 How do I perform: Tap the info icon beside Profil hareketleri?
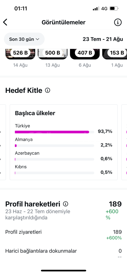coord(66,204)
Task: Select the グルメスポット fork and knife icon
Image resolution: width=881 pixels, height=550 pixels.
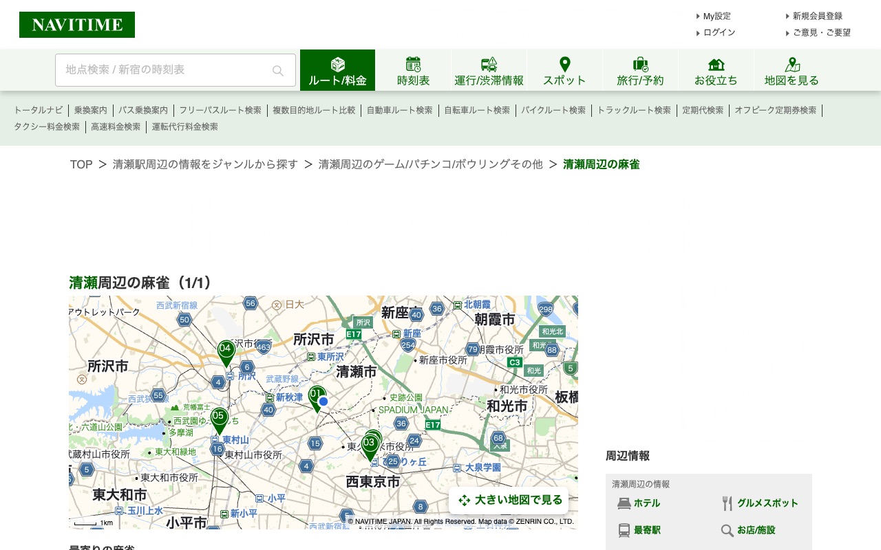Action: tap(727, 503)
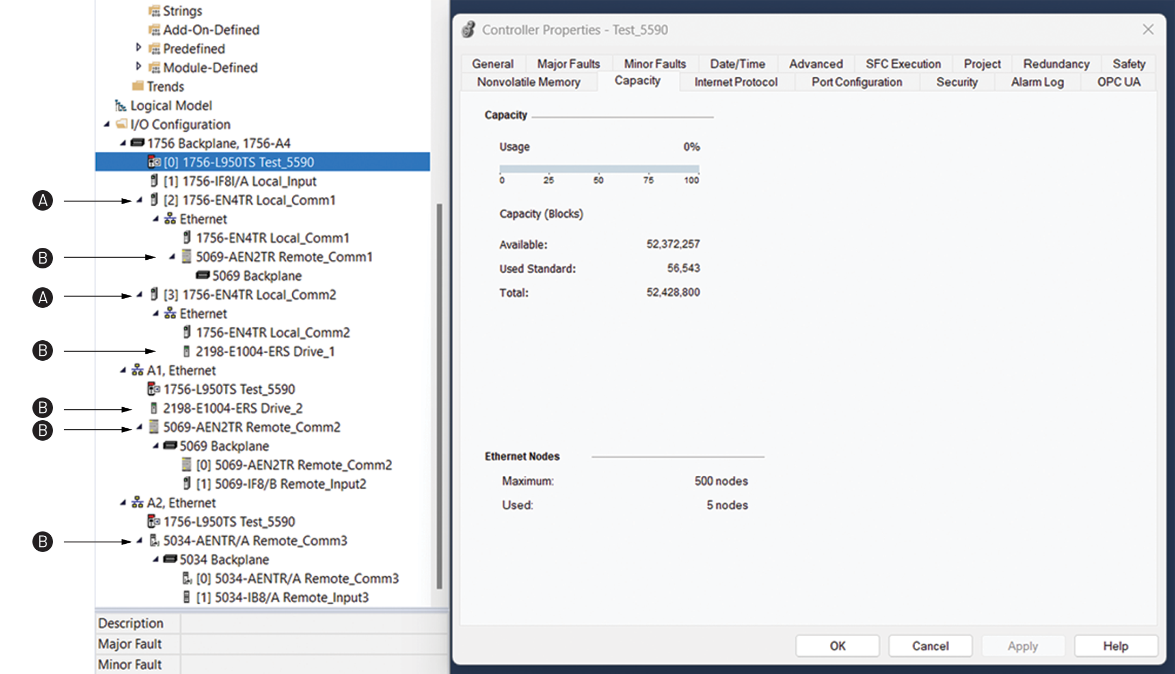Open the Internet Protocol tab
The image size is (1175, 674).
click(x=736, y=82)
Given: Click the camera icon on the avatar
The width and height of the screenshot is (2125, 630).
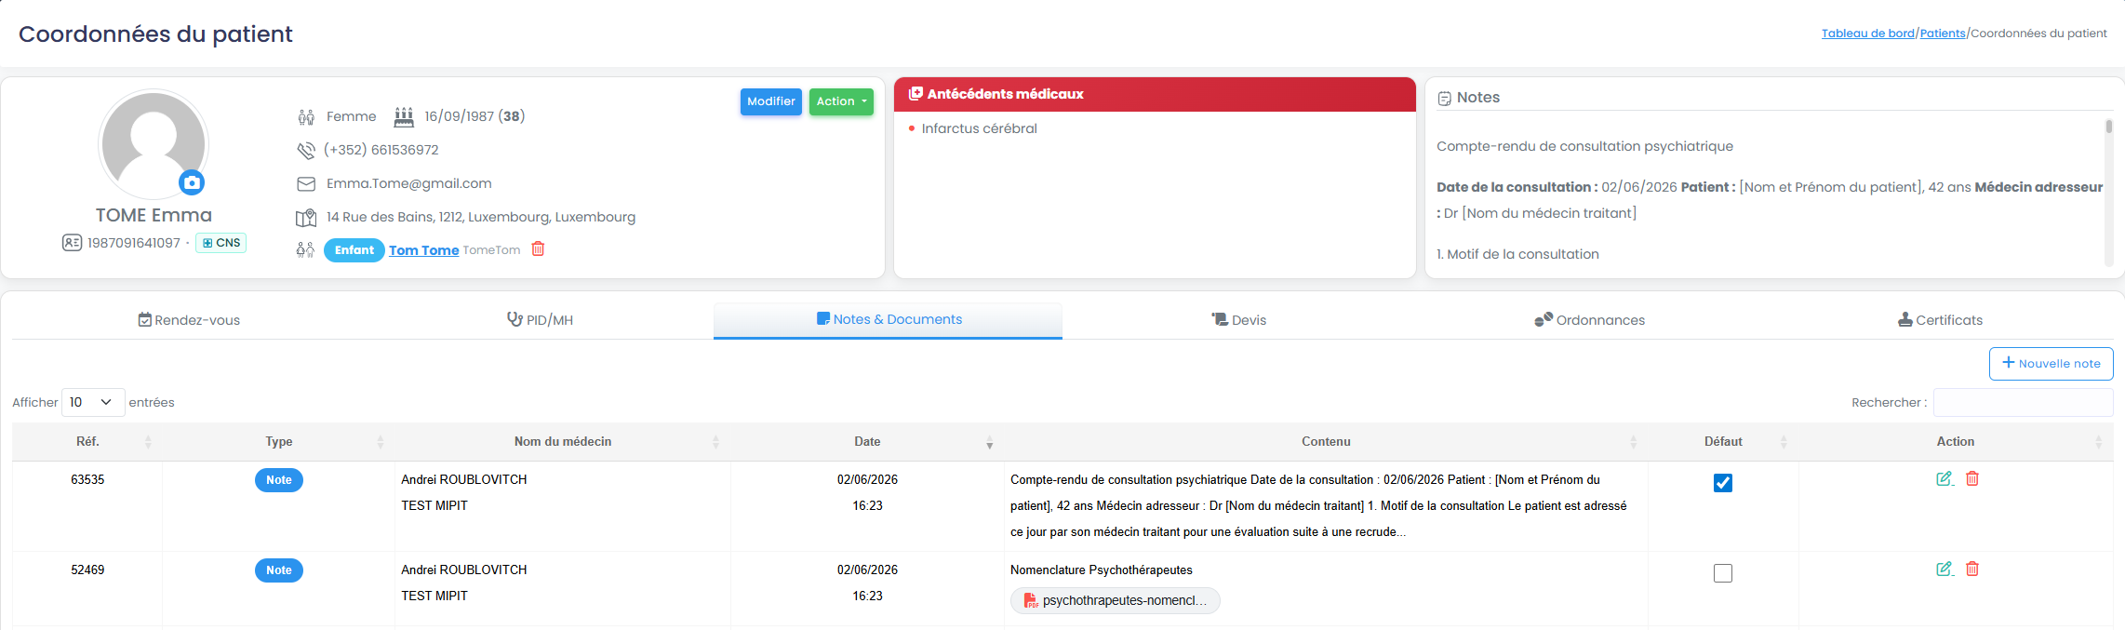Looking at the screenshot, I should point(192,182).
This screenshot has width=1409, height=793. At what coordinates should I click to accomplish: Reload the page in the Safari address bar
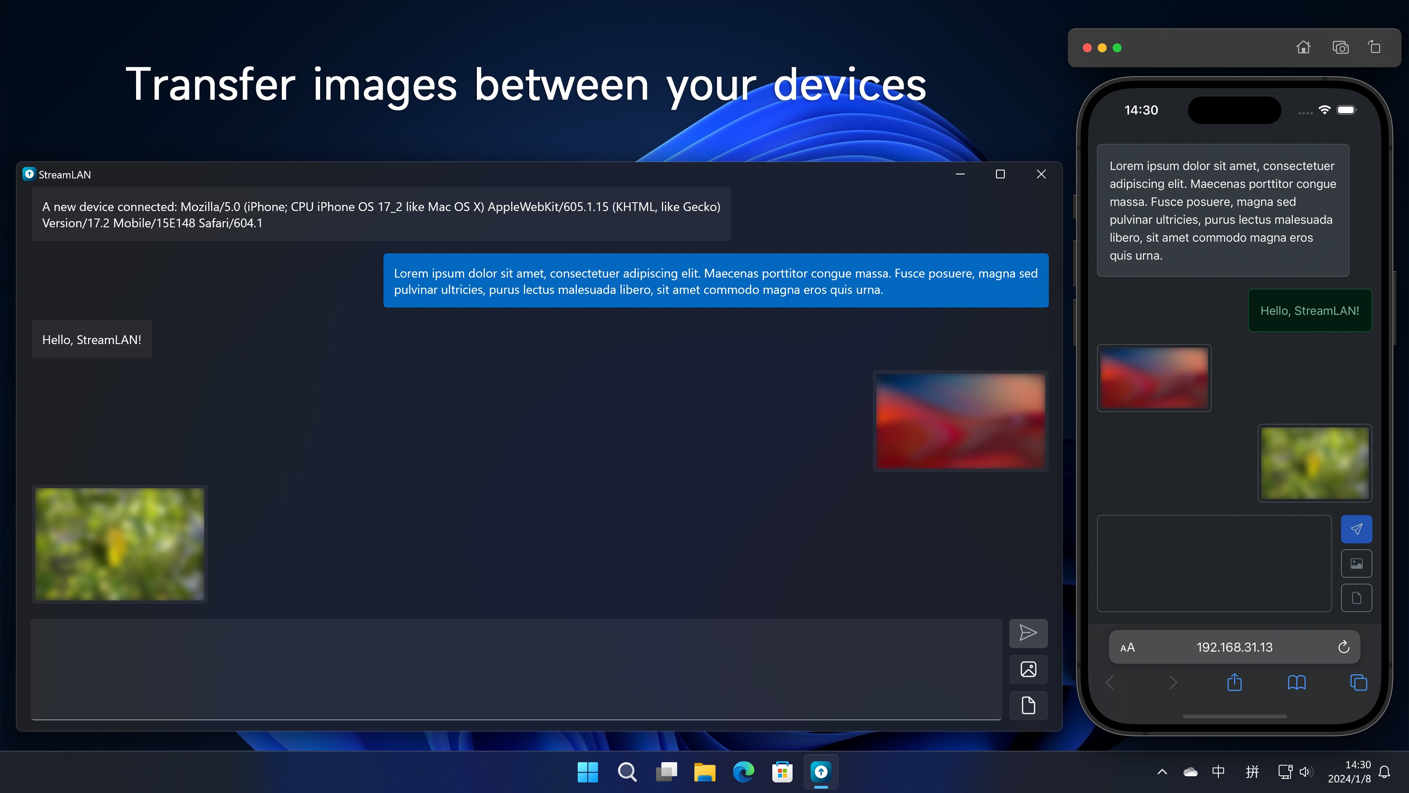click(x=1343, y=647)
◆ ◆ ◆ ◆ ◆
Copy out every line above that contains the string "width", matching uppercase and lowercase exactly.

Image resolution: width=881 pixels, height=550 pixels.
The width and height of the screenshot is (2125, 630).
This screenshot has width=1409, height=793. At what coordinates should I click to accomplish: Reload the page in the Safari address bar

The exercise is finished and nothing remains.